Emmanuel Macron, justement. Sa spectaculaire accession au pouvoir signe le terme de la lente mais sûre désagrégation des partis politiques dits « de gouvernement », de droite comme de gauche. Et cette désagrégation est le fruit d’un renoncement des uns et des autres à proposer autre chose aux électeurs que de s’adapter, encore et toujours, à une économie-monde où tout ce qui est monnayable – biens, services, capitaux, emplois – est tenu de circuler sans entraves. De s’adapter, encore et toujours, aux injonctions d’orthodoxie budgétaire que suggèrent des marchés financiers sciemment incontrôlés. Injonctions auxquelles, au nom d’une idéologie vieille de plus de trente ans, on répondra tout en diminuant, dans un même mouvement, l’impôt direct, donc en réduisant la dépense publique. Glorification du libre-échange et de la concurrence, diabolisation de la dépense publique et de l’impôt redistributif: ce cocktail idéologique dévastateur a – notamment sous l’influence des britanniques – quasi-intégralement intoxiqué le fonctionnement d’une Europe devenue, aux yeux de beaucoup, ultra-libérale en soi. Ce qui est faux mais, en attendant la preuve du contraire, prend malheureusement des airs d’évidence. De cette Europe biaisée, vérolée, d’où le véritable volontarisme économique et social – donc le politique – a disparu, Emmanuel Macron est le parfait symbole. Et l’idéal implicite, un « politique 2.0 » qui, précisément, ne fait pas de politique.

Mais c’est bien cette disparition du politique – la « Macronisation » – qui place la question migratoire au centre. Quand sont escamotées du débat un grand nombre d’options économiques et sociales au nom du « réalisme » et qu’on martèle à l’envi que travail stable, logement et prestations publiques sont des denrées rarissimes et, surtout, que c’est bien ainsi au nom de la « compétitivité », l’électeur-trice est aisément amené-e à se dire, quand pointent les rafiots pourris à l’horizon de la Méditerranée: « Mais tous ces misérables ils vont aller vivre où, comment vont-ils se soigner, à quelle école vont aller leurs enfants, quel emploi vont-ils occuper?
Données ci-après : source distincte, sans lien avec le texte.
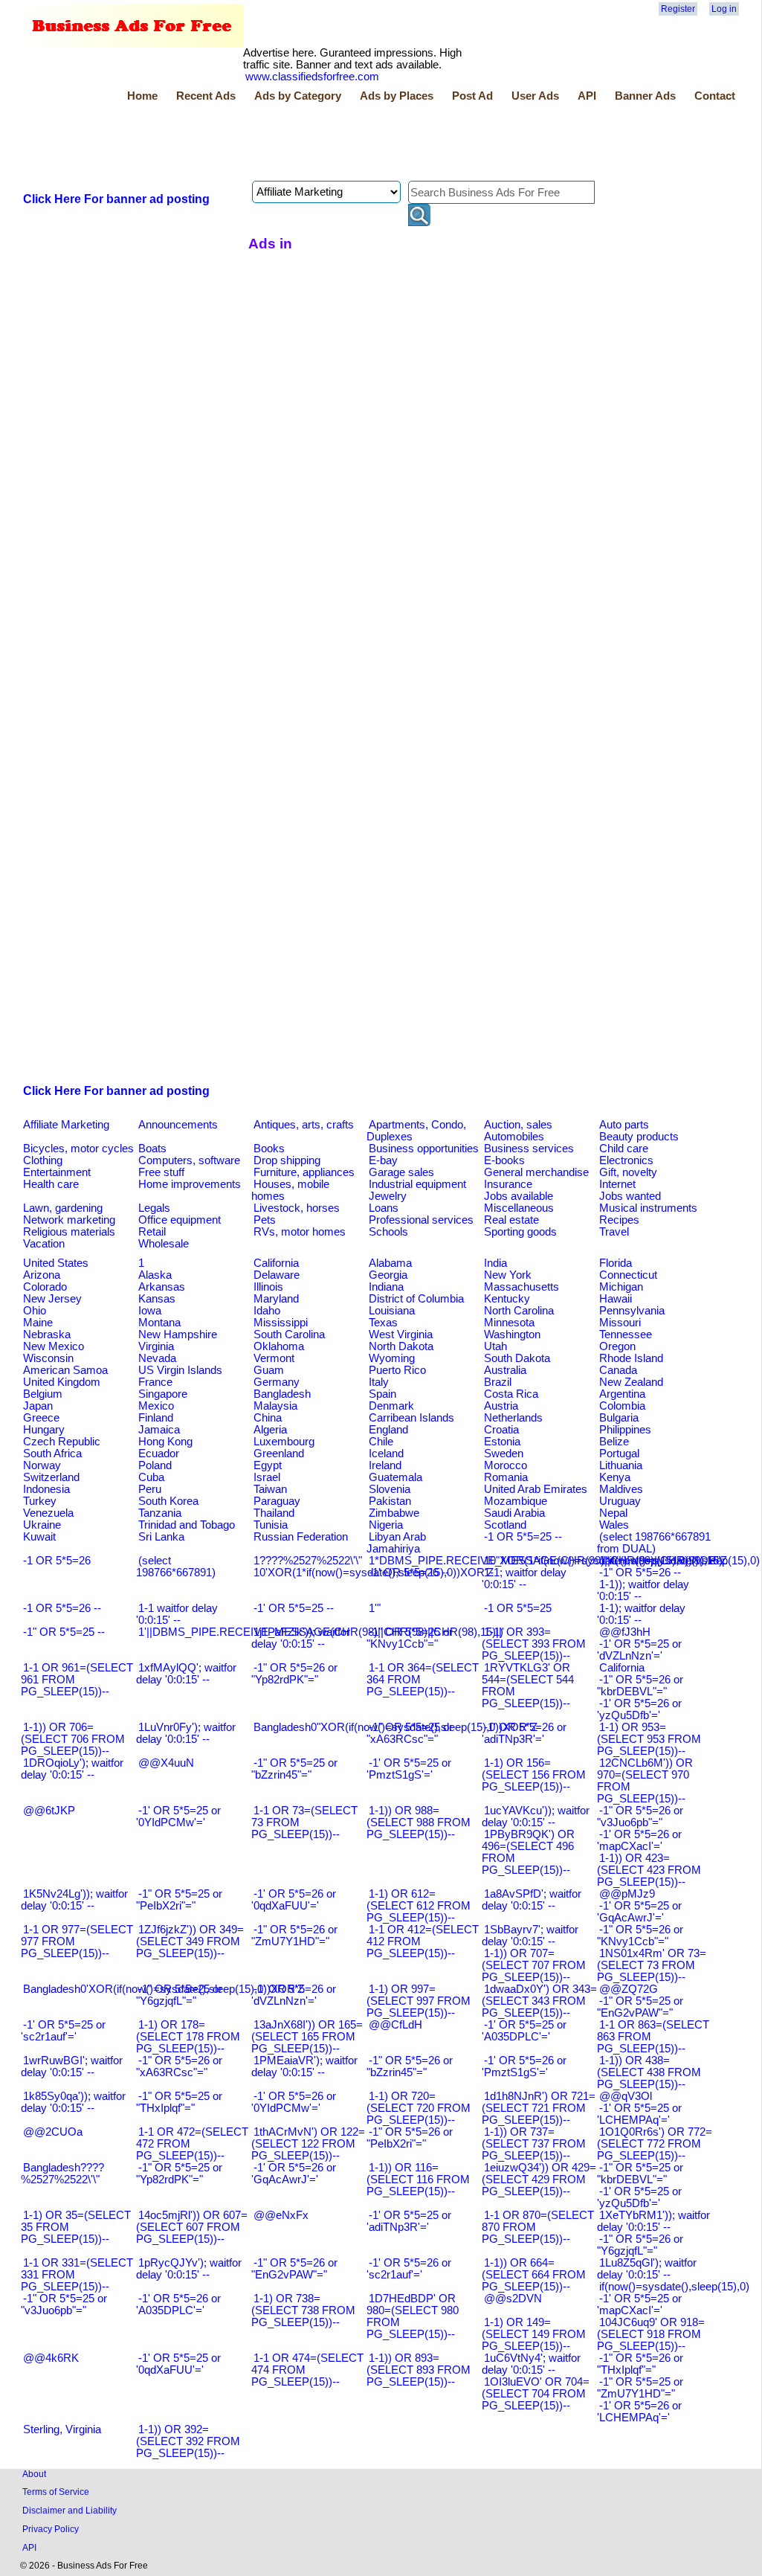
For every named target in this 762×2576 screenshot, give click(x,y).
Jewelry (388, 1196)
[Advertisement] (291, 143)
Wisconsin (48, 1358)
Parce que tout ça, on me l’a bien expliqué, ce n’est pas acquis, il faut le mériter ou pouvoir se l’offrir… ». Et ce, quand bien même ledit ou ladite électeur-trice serait sincèrement indifférent-e aux questions de couleur de peau ou de religion. Quand de surcroît il ou elle se trouve dans une situation économique précaire, alors l’idée de fermer hermétiquement ports et frontières et d’expulser manu militari les clandestins prend tout son sens. Et, faute de mieux, devient une putain de priorité quand il s’agit de voter. Singulièrement quand cette gestion de la rareté s’habille des oripeaux de « l’identité », dès lors que la culture, cet « implicite partagé » pour reprendre l’expression d’Olivier Roy, est marchandisée et individualisée, comme le reste. Alors le pauvre devient « salaud », se disant que les nantis auraient bonne mine, eux aussi, quand leurs résidences secondaires seraient transformées en camps de réfugiés.

Donc plutôt que de se lamenter sur la « montée du populisme », les collabos propres sur eux de l’ultra-libéralisme, Macron en tête, feraient mieux d’admettre que ces rancoeurs, cet égoïsme voire cette haine sont le fruit de leur travail de sape du débat politique. Qu’ils récoltent ce qu’ils ont semé. Et changer de disque.